• Source document:
□ □ □ □ □

While walking around San Diego, I once wandered (trespassed?) through a very pleasant interior automobile courtyard. It was that of the Merrimac by Smith and Others. See the link below, the "rear (north) photo" was taken from within the courtyard.

http://housingprototypes.org/project?File_No=USA007

anr

I don't see 'gonna be sick' as desperate or clueless. Considering that I’ve read several articles touting his skateboarding, Flaming Lips following ways I'd say its just his personality. I appreciate that about Portland, we don’t have to grow up and be stodgy – we can grow up and be professionals with tattoos and skateboards.

Frank Dufay

we can grow up and be professionals with tattoos and skateboards.

Sure...no problem with tattos or skateboards. But when he says he's designed a "spaceship" for your neighborhood, you gotta worry. "Sick"...is that the new "cool," or, in this context, something bad and nasty?

m conroy

I think "sick" perfectly captures Rappaports' personality.

ws

I think the exterior visual concept of 12 and a half; overlapping opposed rectangles, is interesting and tolerable, but not particularly beautiful. Some people will like them. They appear clumpy to me. With a little more ingenious use of this designs' rectangular concept, the building could have had a more assymetrical, flowing quality.

Those renderings, devoid of accompanying trees or landscaping, do not present the design favorably, but even with them, I'm inclined to think it veers away from being very uplifting in a homey sense.

Still, it is a modern effort, and attempts to break away from condo monotony. A group of them together in a neighborhood could help to better enhance what aesthetic potential they have.

Re; Mr. Rappa-port...
One thing's for sure, if Rappaport doesn't hit the mark dead center with soul inspiring, community supporting designs, there may be some people he didn't intend, agreeing with his descriptive use of the word "sick" in regards to his buildings, but in a more widely familiar usage of the word.

On the upside, Rappaport's assumed hip-ness might sell some condos to rappers and rap fans. Wonder what else he'll pull out of his hat with this schtick. Maybe for his next picture in the WW, he'll decide to display a flashy new grill.

Truth

Why has this turned into a commentary about Randy Rapaport?

□ □ □ □ □

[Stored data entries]
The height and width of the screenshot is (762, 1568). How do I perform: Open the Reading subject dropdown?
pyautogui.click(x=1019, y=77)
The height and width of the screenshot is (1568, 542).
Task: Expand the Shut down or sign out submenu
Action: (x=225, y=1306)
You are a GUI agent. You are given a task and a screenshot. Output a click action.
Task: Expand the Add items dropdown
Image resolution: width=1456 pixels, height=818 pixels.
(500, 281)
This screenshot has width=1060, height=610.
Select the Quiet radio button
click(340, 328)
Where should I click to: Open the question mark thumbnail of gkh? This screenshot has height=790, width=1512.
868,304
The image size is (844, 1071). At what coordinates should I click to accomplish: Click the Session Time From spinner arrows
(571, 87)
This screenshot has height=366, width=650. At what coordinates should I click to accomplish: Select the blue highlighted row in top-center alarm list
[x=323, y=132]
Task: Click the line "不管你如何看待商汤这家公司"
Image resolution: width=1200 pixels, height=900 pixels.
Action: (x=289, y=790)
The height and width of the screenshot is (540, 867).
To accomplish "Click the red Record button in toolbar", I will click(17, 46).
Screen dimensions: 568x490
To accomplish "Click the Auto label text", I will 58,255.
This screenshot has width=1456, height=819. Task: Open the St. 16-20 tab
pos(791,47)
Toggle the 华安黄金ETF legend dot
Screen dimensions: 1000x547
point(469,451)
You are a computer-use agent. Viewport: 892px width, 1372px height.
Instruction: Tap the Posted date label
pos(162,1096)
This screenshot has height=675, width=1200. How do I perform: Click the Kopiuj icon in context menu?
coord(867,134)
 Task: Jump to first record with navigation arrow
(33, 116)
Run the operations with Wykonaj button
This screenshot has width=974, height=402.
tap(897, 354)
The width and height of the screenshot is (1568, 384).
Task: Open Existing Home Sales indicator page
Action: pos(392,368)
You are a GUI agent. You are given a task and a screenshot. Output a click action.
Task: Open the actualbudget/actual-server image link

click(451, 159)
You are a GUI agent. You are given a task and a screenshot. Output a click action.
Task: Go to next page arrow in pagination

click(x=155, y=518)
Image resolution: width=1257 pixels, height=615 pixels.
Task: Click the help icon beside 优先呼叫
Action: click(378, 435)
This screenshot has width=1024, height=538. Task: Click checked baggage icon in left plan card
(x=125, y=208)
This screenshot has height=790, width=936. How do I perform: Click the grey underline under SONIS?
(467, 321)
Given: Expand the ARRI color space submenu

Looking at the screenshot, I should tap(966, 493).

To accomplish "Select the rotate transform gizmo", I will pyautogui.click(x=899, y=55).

□ □ □ □ □

• Exercise task: According to the comment thread, whose courtyard did the first commenter wander through while walking around San Diego? These data entries have no connection to the comment thread.

• Full output: The Merrimac, by Smith and Others.